O Governo dos Países Baixos vai financiar com 12,5 milhões de euros um programa para desenvolver sementes em Moçambique, iniciativa a cinco anos para reforçar o sistema nacional, aumentar a produtividade agrícola e melhorar a segurança alimentar.
Segundo um comunicado do Ministério da Planificação e Desenvolvimento de Moçambique, o financiamento será formalizado na quinta-feira, em Maputo, com a assinatura do Acordo de Financiamento do Programa de Parceria para o Desenvolvimento do Setor de Sementes em Moçambique (Mozambique Seed Partnership – MSP), iniciativa que decorrerá entre 2026 e 2031.
Acrescenta-se que o programa visa “fortalecer o sistema nacional de sementes e ampliar o acesso dos produtores a sementes de elevada qualidade e resilientes às mudanças climáticas”.
O acordo será assinado pelo diretor-geral da Agência de Desenvolvimento do Vale do Zambeze (ADVZ), Celso Cunha, e pelo chefe adjunto da missão e chefe da Cooperação da Embaixada do Reino dos Países Baixos em Moçambique, Wietze Sijtsma.
De acordo com o comunicado, o programa pretende promover “o desenvolvimento de um setor de sementes mais competitivo, sustentável e inclusivo”, através do reforço da colaboração entre instituições públicas, entidades de investigação e o setor privado, incluindo empresas de sementes e outros intervenientes da cadeia de valor.
O ministério acrescenta que a iniciativa insere-se na cooperação bilateral entre Moçambique e os Países Baixos e procura “reforçar o sistema nacional de sementes, melhorando o acesso e a utilização, pelos produtores, de sementes de variedades melhoradas e resilientes às mudanças climáticas”.
Através de “uma abordagem orientada para o mercado”, o programa deverá contribuir para “o aumento da produtividade agrícola, o reforço da segurança alimentar e nutricional e o fortalecimento da resiliência dos sistemas de produção face às alterações climáticas”.
A implementação decorrerá em todo o território nacional, mas com incidência particular nos corredores de desenvolvimento da Beira e de Nacala.
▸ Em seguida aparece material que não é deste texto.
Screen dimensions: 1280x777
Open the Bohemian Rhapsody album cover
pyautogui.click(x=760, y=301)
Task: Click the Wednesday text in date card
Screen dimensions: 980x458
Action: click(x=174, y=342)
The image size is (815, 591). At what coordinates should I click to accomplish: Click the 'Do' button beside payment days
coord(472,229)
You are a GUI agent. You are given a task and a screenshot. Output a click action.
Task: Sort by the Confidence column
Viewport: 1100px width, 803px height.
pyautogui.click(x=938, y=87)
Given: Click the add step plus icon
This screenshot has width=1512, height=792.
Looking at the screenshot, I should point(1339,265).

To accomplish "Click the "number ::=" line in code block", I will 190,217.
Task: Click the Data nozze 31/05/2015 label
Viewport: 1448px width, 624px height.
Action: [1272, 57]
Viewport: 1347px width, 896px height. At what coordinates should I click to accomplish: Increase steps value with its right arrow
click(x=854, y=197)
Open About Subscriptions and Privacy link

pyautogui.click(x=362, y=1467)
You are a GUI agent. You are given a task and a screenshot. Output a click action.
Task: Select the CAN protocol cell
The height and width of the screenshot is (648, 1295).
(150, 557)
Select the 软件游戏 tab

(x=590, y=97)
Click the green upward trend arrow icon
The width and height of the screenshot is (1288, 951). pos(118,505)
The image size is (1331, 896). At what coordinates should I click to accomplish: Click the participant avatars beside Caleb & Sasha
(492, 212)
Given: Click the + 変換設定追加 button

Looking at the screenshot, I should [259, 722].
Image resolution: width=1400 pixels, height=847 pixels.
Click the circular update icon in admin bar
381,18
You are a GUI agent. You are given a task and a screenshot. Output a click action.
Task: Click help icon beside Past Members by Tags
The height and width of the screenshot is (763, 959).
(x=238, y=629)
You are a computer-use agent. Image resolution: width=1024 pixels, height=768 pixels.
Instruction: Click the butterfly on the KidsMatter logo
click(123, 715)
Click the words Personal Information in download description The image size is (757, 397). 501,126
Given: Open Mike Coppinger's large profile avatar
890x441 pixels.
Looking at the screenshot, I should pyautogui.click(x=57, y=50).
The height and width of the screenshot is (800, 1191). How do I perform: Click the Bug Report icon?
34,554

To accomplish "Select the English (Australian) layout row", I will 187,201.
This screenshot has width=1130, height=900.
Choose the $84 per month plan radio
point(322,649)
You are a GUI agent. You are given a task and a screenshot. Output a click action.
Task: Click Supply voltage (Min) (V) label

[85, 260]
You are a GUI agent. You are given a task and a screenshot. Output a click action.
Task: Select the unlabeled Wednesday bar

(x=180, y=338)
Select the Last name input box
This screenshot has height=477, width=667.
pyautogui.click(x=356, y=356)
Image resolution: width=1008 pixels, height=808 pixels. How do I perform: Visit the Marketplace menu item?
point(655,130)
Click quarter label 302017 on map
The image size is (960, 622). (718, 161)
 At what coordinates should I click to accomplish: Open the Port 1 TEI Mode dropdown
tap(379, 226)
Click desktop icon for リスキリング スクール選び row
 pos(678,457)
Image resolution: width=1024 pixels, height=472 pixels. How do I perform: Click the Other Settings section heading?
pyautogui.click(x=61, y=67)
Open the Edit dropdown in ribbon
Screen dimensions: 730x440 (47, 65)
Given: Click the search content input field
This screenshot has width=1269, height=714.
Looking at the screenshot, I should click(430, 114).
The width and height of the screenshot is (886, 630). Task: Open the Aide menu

Nestas regiões do centro e do norte, as intervenções deverão contribuir para “o fortalecimento dos mercados de sementes e para a expansão do acesso dos produtores a sementes certificadas de qualidade”.
O programa será implementado pela ADVZ, em parceria com o Instituto de Investigação Agrária de Moçambique (IIAM) e o Wageningen Social & Economic Research (WSER), da Universidade de Wageningen, dos Países Baixos. A execução contará ainda com a colaboração da Direção Nacional de Sanidade Agrária e Biossegurança, organizações de produtores, empresas de sementes, instituições financeiras e outros parceiros nacionais e internacionais.
O setor privado terá um papel central na execução da iniciativa, contribuindo para “o fortalecimento da produção, certificação, comercialização e distribuição de sementes de qualidade, bem como para a promoção da inovação, do investimento e do desenvolvimento sustentável da cadeia de valor das sementes”.
No comunicado acrescenta-se que essa cooperação entre os setores público e privado permitirá “consolidar um mercado de sementes mais dinâmico, competitivo e inclusivo”.
Segundo o Ministério da Planificação e Desenvolvimento, ao reforçar “a disponibilidade, o acesso e a utilização de sementes de qualidade”, o programa contribuirá para “uma agricultura mais produtiva, resiliente e orientada para o mercado”, apoiando os esforços do Governo na transformação sustentável do setor agrário, na melhoria dos meios de subsistência das famílias produtoras e no desenvolvimento económico do país.